Edward P. Jones’s ‘The Known World’ and Richard Powers’s ‘The Echo Maker‘

Antje Kley


Pages 643 - 661

open-access



This essay is a contribution towards a more systematic consideration of the relation between recognition and autonomy in literary and cultural studies. The readings presented here rest on two premises: First, I assume that literary texts negotiate recognition in ways different from and not completely accessible to philosophy and the social sciences; and second, that the individualistic language of liberalism, which is preoccupied with autonomy and dependence, changes depending on how recognition is negotiated.
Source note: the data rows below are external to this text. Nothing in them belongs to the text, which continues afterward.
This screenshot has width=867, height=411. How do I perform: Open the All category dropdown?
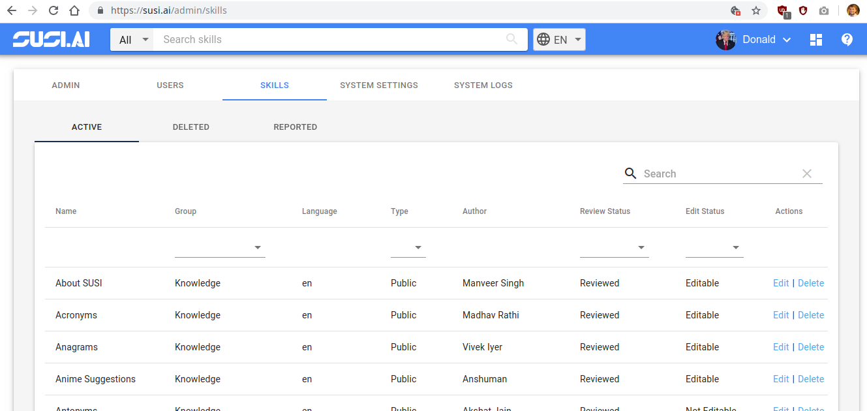tap(132, 39)
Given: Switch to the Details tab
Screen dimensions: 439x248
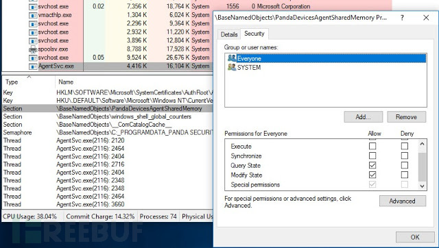Looking at the screenshot, I should (229, 34).
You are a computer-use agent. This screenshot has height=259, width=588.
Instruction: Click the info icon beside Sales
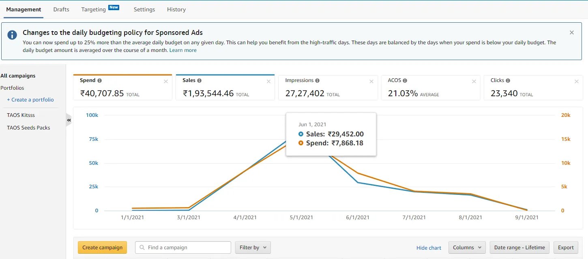199,80
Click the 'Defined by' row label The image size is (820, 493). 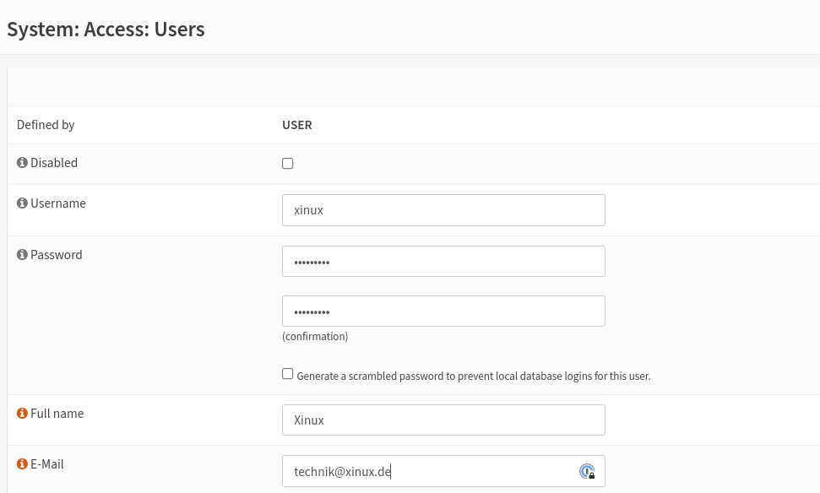tap(46, 125)
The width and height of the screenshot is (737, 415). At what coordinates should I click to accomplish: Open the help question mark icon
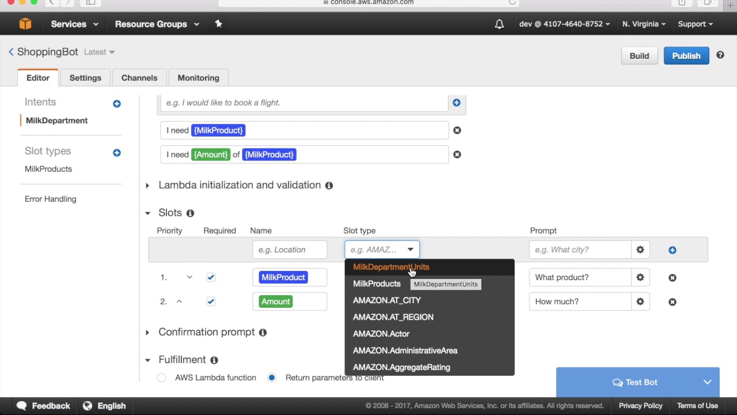point(720,55)
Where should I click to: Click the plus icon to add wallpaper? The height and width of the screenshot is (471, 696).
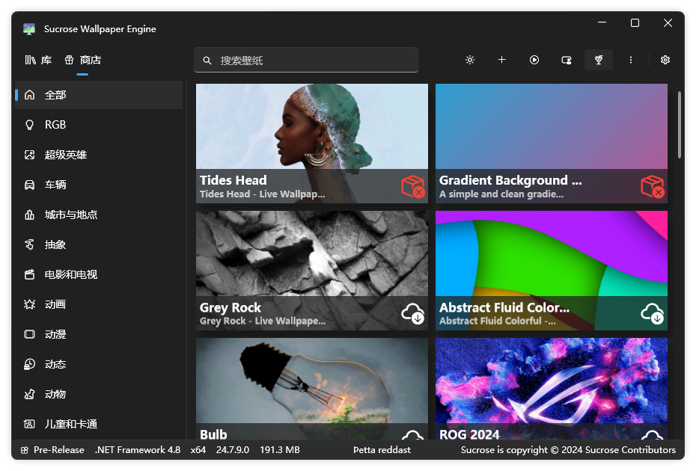pos(501,60)
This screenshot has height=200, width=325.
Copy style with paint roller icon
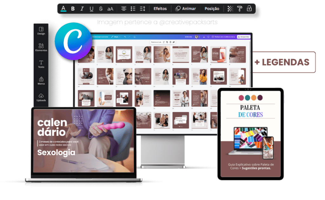(240, 9)
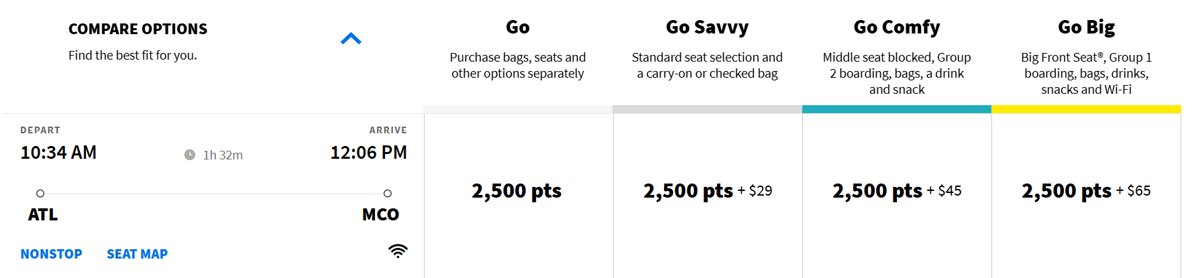1196x278 pixels.
Task: Click the Go Comfy column header
Action: [896, 27]
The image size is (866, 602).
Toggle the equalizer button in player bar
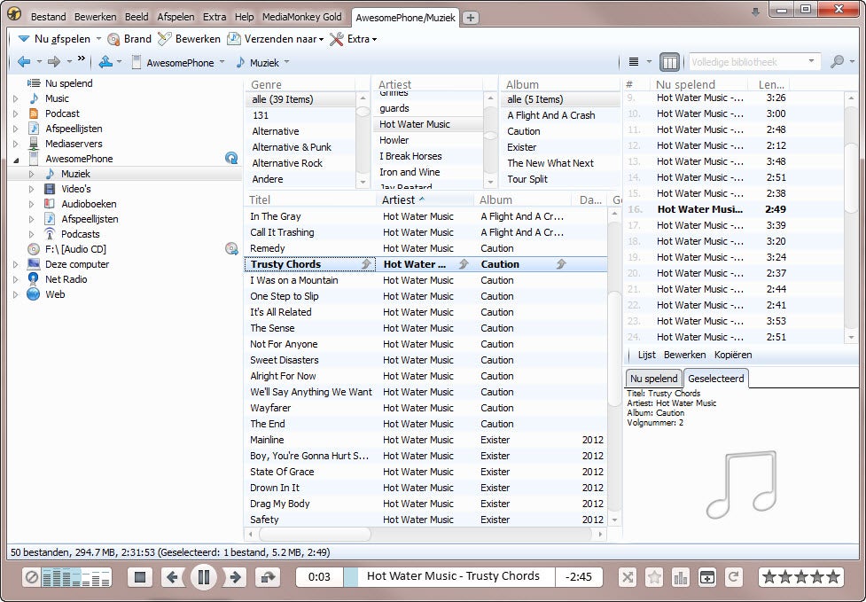(x=681, y=577)
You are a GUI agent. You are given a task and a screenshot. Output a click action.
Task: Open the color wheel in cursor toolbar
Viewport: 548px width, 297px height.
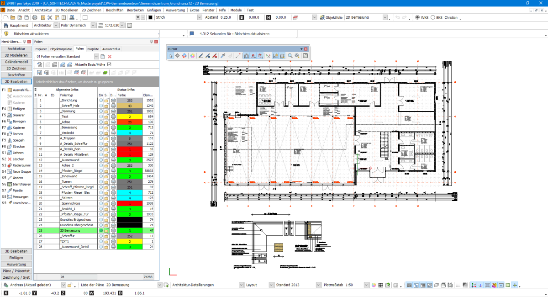click(x=193, y=56)
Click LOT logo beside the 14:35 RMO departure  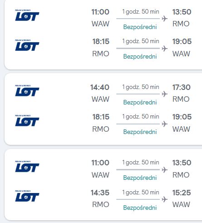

Both Edward P. Jones’s neo-slave narrative The Known World and Richard Powers’s novel of ideas The Echo Maker stage historically and socially specific convergences of autonomy and dependence in their depictions of precarious subjectivity. The Known World, situated in the mid-nineteenth-century slave South, shows how the liberal ideal of self-mastery is implicitly linked to the mastery of others as chattel slaves. The Echo Maker, set in the early twenty-first-century Midwest, stages another form of precariousness that in some ways answers the questions of submission and self-mastery raised in the other novel. It suggests an at once more democratic and more literary model of individuality that does not depend on ownership so much as on the logic of storytelling. The novels project distinct diegetic worlds and rely on divergent generic patterns; in exploring the logics of possessive individualism and a more democratic model of storytelling respectively, they offer contingent concepts of agency that are dependent for their private and public stabilizations on very different forms of recognition of the other.